Hier wirken Entschleunigung und Ruhe statt Hysterie und Aufregung, es dominiert Minimalismus in der Instrumentierung als Gegenkonzept zu aufgeblasenen Hitradio-Arrangements. In Verbindung mit Wienerisch eingefärbten Texten entsteht dadurch ein eigenwilliger Sog, der mitreißt. Man wird zum Beobachter. Und ehe man sich versieht, ist man schon mitten drin – in der intensiven Phantasiewelt des talentierten Herrn Kramer.
Geboren und aufgewachsen in Ottakring, hat Felix Kramer nach Abschluss seines MUK Studiums für klassische Konzertgitarre und einer Kiste voller Preise internationaler Wettbewerbe, sein Talent als wunderbarer Geschichtenerzähler entdeckt.
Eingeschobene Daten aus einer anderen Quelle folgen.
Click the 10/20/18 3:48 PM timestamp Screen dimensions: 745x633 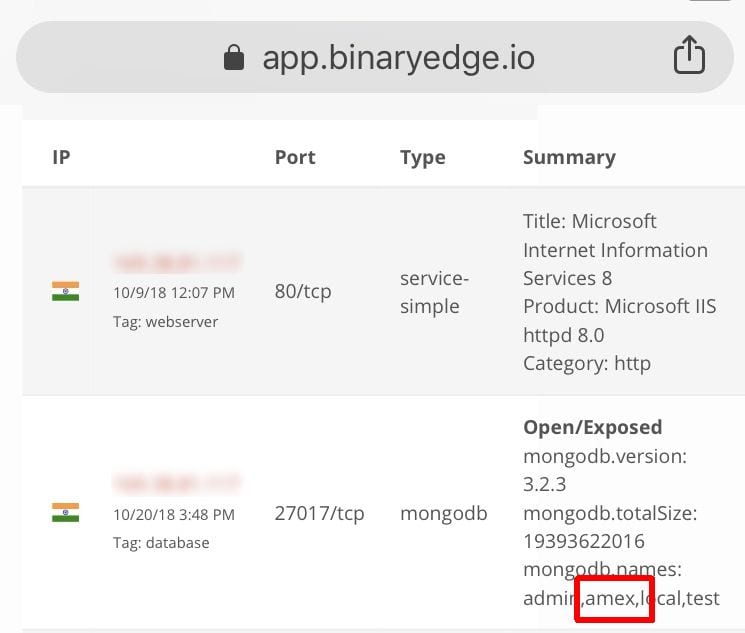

Nach einem Jahr auf Tour durch die Cafés und einschlägigen (Keller)Bühnen der Stadt hat er sich in Wien bereits eine treue Fan-Runde erspielt, jetzt ist die Zeit für den nächsten Schritt: es stoßen Mitmusiker hinzu. Live und im Studio. ‚Wahrnehmungssache’, so der Titel von Felix Kramer’s Debut-Album, ist in gleichermaßen intensiver wie gegenseitig inspirierender Studioarbeit mit seinem Produzenten Hanibal Scheutz (5/8erl in Ehr’n) entstanden und erwischt einen gleich beim ersten Hören. Diese Lieder können niemanden kalt lassen.
Zu tief treffen die Texte des 23jährigen Wieners, zu dicht spinnt er die Fäden seiner Geschichten, beinahe verstörend ehrlich und unmittelbar serviert er seine Romane im 4 Minuten-Format. ‚Ist es überhaupt Pop, was Felix Kramer macht?’ fragte sich unlängst ein österreichischer Musikjournalist. Ja, ist es! Ein sehr bewegender, innere Unruhe stiftender, einer mit tiefen Einblicken in die Abgründe menschlichen Seins 2018. Aber Felix Kramer wär kein Wiener, gäbe es da nicht auch diesen gewissen melancholischen Schmäh in den 11 Songs auf ‚Wahrnehmungssache’, der für Versöhnung sorgt. Oder frei nach Felix Kramer: ‚… owa moch di ned fertig, es is hoit nix woan’ (aus ‚Trotzdem nix woan’).
"Felix Kramer umarmt die bittersüßen Niederlagen des Lebens. Die Lieder des 22-Jährigen schrammen stets mehr oder weniger knapp am Happy End vorbei. So sehr Kramers Texte das kunstvolle Scheitern besingen, so perfekt ist seine Musik. Dabei verbindet er millimetergenaues Timing und farbige Harmonisierung."